## EXERCISE GOAL
Retyped exactly and without pictures, the lines from the one with "578x405 pixels." through the end of the listing must form the entire answer.

## MATERIAL PROVIDED

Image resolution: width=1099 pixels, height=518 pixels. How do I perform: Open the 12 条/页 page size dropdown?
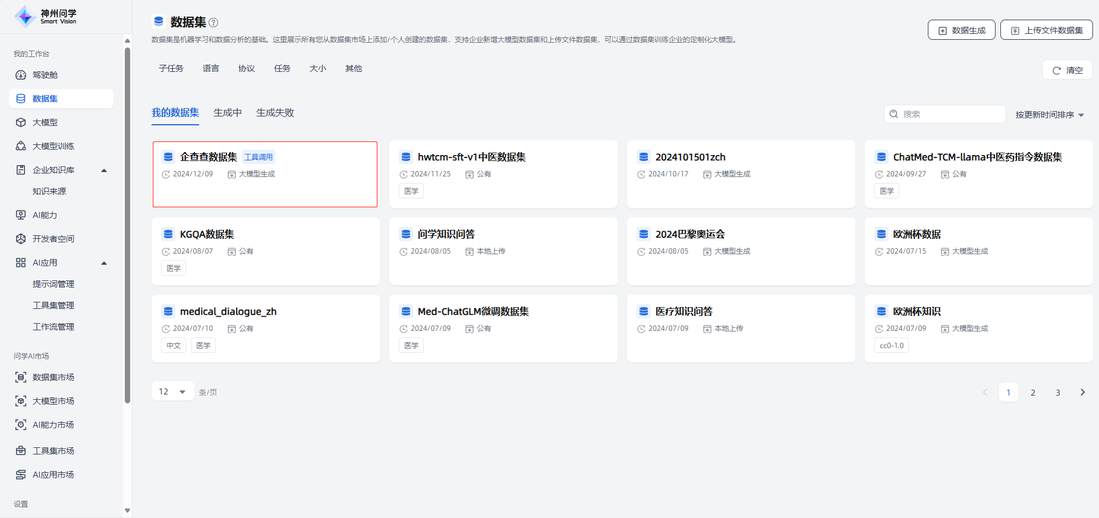(x=172, y=391)
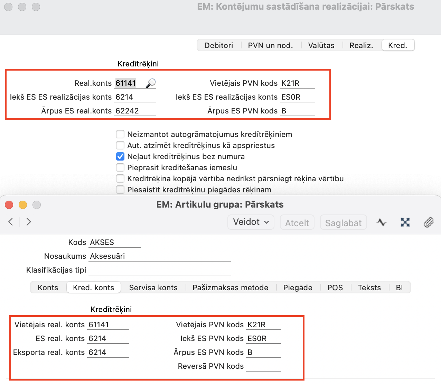Select the Servisa konts tab
The width and height of the screenshot is (441, 384).
(153, 287)
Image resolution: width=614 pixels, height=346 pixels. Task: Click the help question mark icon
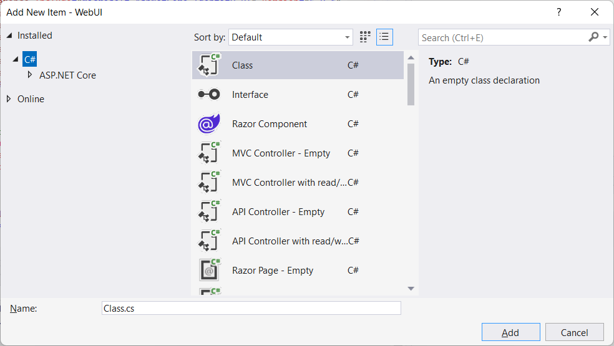[559, 12]
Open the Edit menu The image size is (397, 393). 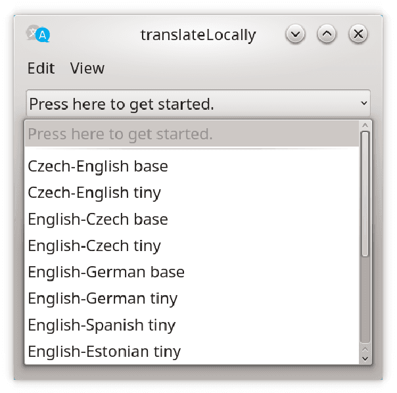coord(41,68)
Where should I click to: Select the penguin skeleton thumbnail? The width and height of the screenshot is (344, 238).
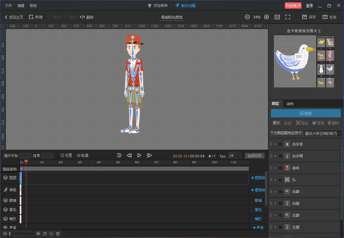coord(321,69)
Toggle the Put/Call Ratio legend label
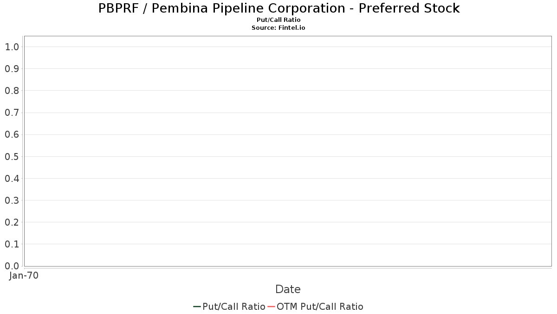 coord(234,307)
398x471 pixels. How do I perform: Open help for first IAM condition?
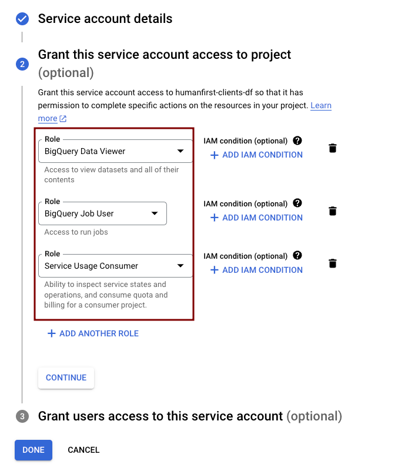point(297,141)

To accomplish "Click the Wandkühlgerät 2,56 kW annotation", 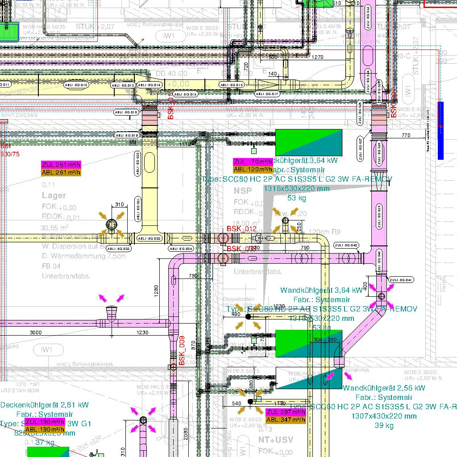I will [x=384, y=388].
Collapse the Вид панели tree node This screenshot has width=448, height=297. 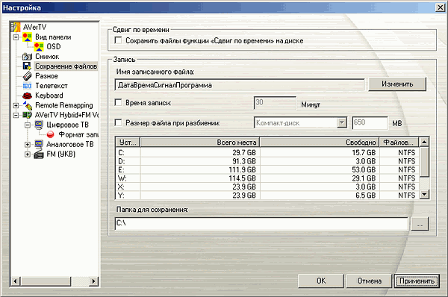16,37
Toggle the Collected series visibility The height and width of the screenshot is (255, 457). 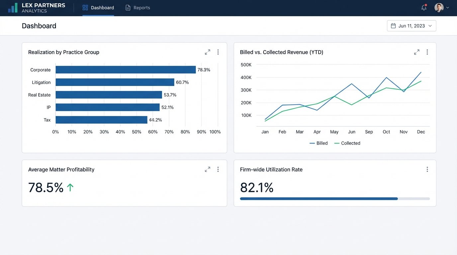coord(347,143)
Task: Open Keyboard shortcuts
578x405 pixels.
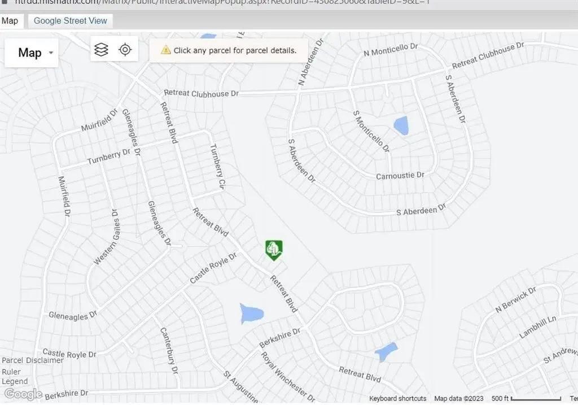Action: [x=397, y=398]
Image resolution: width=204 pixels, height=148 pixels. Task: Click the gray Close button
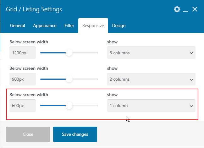pos(28,134)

## ANSWER SPACE
578x405 pixels.
Action: [x=397, y=398]
Image resolution: width=204 pixels, height=148 pixels. Task: Click the gray Close button
pos(28,134)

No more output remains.